JP2002539621A - Wafer gripping fingers - Google Patents

Abstract

(57) [Summary] The wafer (12) is gripped by the edge holders (14, 16, 18). The edge holder has a curved, optionally Teflon-coated groove (34), whose radius of curvature is greater than that of the retained wafer edge. This minimizes stress and torque on the wafer that can distort the shape of the wafer and adversely affect the accuracy of measuring the wafer parameters.

Description

DETAILED DESCRIPTION OF THE INVENTION

<Related Application> This application is a provisional application No. 60 / 124,647 filed on Mar. 16, 1999, which is filed based on US Law 35, 119 (e). Hereby incorporated by reference).

<Statement of Research and Development Sponsored by the Federal Government> None

<Field and Background of the Invention> In the measurement of semiconductors and silicon wafers, various parameters related to the wafer shape such as flatness, bow and warp are created in today's industry. The wafer to be measured is carried to the measuring station by the edge gripper, and is held at a predetermined position during the measurement by the edge gripper. Usually three or more grippers are used.

Typically, the gripper has a V-shaped groove, and a wafer having a generally circular edge is held such that the two surfaces of each groove of each gripper are in contact. The groove is usually made from PEEK (Polyetheretherketone). This results in over-constraining the wafer support point, resulting in undefined loads at each contact surface as well as forces directed from the wafer surface. As a result, unexpected stress or torque is randomly applied to the wafer held in these V grooves.

[0005] Therefore, the unexpected force generated as described above may adversely affect the shape of the wafer, and may lead to a measurement error of the shape parameter.

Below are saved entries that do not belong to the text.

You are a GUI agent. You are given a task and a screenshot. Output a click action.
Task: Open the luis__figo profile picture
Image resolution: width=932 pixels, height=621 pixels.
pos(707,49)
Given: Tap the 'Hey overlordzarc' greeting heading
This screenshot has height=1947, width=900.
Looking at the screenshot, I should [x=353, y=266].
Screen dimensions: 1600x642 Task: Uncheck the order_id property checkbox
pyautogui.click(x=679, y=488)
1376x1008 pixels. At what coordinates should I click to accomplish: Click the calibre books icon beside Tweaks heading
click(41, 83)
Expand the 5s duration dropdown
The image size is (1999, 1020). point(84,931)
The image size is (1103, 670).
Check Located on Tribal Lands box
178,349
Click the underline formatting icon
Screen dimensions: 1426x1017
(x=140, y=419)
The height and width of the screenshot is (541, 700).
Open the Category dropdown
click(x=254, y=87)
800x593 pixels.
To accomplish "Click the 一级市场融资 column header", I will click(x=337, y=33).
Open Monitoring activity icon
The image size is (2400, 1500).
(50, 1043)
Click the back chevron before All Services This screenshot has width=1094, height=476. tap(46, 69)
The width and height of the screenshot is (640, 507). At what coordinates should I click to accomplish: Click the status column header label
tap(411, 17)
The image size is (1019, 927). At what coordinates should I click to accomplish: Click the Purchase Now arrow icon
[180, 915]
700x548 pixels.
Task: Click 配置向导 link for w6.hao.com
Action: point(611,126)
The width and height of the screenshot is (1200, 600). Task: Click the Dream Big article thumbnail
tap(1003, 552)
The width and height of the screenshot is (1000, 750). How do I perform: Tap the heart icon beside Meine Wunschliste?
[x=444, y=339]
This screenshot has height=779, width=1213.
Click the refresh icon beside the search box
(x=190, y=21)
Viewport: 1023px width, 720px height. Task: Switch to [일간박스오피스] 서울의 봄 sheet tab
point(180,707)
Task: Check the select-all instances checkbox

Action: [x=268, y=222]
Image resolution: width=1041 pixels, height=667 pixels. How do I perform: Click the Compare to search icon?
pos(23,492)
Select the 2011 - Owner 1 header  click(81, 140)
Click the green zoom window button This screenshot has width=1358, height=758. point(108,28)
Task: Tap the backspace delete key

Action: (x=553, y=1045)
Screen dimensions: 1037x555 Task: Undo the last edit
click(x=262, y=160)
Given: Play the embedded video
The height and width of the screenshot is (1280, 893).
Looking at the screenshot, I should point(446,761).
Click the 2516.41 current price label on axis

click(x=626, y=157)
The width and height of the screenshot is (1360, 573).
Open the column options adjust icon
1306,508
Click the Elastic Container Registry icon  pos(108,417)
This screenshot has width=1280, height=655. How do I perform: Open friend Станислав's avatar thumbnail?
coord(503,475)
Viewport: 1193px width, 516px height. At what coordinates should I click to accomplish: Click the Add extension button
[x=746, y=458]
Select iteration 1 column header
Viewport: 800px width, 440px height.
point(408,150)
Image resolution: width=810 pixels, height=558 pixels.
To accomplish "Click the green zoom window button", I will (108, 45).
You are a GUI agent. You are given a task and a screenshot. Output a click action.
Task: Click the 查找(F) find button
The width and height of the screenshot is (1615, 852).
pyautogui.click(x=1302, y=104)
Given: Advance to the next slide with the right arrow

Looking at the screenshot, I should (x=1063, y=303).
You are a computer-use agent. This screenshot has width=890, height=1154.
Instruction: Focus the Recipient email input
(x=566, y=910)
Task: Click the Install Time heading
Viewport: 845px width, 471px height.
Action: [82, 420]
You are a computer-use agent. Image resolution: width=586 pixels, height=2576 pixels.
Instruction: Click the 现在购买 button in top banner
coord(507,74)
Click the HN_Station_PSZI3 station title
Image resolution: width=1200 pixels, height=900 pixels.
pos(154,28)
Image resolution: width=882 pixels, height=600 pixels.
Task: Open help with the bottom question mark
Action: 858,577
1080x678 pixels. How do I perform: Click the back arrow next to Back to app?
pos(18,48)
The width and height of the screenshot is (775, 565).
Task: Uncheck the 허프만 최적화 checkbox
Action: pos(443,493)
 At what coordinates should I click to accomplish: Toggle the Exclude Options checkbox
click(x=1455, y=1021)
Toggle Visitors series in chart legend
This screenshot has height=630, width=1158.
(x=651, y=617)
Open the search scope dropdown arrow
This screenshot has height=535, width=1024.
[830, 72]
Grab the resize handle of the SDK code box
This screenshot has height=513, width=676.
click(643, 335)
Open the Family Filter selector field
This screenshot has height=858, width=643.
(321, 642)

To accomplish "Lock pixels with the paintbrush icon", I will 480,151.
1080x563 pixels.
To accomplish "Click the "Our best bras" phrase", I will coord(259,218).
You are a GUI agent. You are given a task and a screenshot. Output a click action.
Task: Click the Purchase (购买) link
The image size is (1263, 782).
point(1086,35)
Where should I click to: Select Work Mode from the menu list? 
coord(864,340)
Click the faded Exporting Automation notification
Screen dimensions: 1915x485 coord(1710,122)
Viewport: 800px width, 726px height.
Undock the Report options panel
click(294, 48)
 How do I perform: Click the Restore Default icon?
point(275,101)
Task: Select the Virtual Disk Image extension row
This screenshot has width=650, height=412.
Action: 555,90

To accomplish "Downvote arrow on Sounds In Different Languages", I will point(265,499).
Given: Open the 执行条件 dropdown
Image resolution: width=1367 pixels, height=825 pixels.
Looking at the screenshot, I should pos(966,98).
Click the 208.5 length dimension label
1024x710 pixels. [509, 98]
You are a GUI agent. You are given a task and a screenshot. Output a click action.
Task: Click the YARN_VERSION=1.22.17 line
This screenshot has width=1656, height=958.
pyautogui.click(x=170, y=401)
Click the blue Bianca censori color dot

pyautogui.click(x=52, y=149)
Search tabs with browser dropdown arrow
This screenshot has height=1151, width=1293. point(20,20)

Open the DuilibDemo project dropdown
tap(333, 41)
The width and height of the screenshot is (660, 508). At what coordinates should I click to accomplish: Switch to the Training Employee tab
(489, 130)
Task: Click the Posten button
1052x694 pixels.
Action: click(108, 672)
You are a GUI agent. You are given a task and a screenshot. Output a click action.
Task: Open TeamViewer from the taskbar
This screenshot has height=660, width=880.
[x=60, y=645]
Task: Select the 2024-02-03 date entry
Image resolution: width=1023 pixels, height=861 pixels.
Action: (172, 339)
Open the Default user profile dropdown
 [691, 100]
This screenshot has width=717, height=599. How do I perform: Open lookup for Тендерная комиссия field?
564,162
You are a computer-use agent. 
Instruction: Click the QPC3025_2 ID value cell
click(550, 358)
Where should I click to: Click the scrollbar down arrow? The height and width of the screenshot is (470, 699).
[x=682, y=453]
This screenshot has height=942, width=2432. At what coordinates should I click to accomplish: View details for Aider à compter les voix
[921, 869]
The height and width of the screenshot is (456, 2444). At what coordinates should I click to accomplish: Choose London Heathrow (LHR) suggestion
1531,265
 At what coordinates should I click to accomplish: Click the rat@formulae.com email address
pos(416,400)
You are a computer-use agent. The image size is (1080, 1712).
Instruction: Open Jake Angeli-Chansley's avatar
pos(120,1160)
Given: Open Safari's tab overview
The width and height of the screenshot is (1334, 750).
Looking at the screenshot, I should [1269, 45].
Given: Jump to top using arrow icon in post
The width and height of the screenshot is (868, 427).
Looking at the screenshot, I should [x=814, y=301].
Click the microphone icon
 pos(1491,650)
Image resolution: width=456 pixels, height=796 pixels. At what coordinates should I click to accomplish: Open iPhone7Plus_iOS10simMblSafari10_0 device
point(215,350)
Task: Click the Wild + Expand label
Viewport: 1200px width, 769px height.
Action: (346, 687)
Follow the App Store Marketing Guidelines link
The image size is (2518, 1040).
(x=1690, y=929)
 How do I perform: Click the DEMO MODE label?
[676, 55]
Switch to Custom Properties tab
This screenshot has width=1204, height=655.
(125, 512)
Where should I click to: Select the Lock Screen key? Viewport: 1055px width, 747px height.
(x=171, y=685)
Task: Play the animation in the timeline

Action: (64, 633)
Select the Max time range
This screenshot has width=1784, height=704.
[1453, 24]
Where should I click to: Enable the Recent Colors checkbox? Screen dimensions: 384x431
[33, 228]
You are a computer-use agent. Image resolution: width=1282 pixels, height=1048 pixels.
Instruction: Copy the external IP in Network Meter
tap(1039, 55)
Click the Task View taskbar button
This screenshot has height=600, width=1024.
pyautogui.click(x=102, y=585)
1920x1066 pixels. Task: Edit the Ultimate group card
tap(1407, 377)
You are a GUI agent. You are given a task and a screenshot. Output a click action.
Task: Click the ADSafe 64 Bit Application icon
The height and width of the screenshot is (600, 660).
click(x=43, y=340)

<Summary of the Invention> The above-mentioned drawbacks of the conventional wafer grip groove are solved by the groove of the present invention. The grooves of the present invention have a bent shape with a sufficiently large radius of curvature, typically greater than the curve of the wafer edge, which results in contact at one portion, area, or point of the edge. The contact area or point is also centrally located, thus minimizing the generation of stresses that can cause wafer shape deformation. The wafer groove can be made of Teflon or coated with Teflon, and in this case, the deformation force applied to the wafer can be further reduced.

DETAILED DESCRIPTION OF THE PREFERRED EMBODIMENT FIG. 1 shows a wafer 12, which is typically a semiconductor material such as silicon. The wafer 12 is supported by three fingers or grippers 14,16,18. The fingers or grippers 14, 16, 18 are provided with wafer transfer handles (
(Not shown). Alternatively, it may be a part of supporting equipment for vertically or horizontally supporting a wafer at a wafer test station.

[0008] Conventional fingers or grippers 14, 16, 18 are shown in Figures 2a-ac. As shown here, the finger has a body 20 with an end 22. The end 22 is usually made of PEEK and has a groove 24 at the end where the wafer 12 is supported.
It has. 2b, the groove 24 has two physically separated points 26,
At 28, the wafer 12 is contacted. When three fingers are used, the number of contact points for holding the wafer is 6, and the wafer is in an over-constrained state, so that it is impossible to accurately control the force, torque, stress, and the like at each point. The force is additionally directed directly from the surface of the wafer. As a result, in some or all cases, the wafer may be deformed by force and torque, resulting in incorrect dimensional measurements.

FIGS. 3 a to 3 c show the fingers 32 and the grooves 34. The groove 34 has a curved shape, and the radius of curvature is larger than the radius of curvature of the edge of the wafer 12. The wafer contacts only at a single central point 36, which is not actually a small point of irregular shape, but rather a range or part of a regular size. This limited single point of contact or range minimizes the deformation forces on the wafer and leads to higher accuracy in wafer measurement.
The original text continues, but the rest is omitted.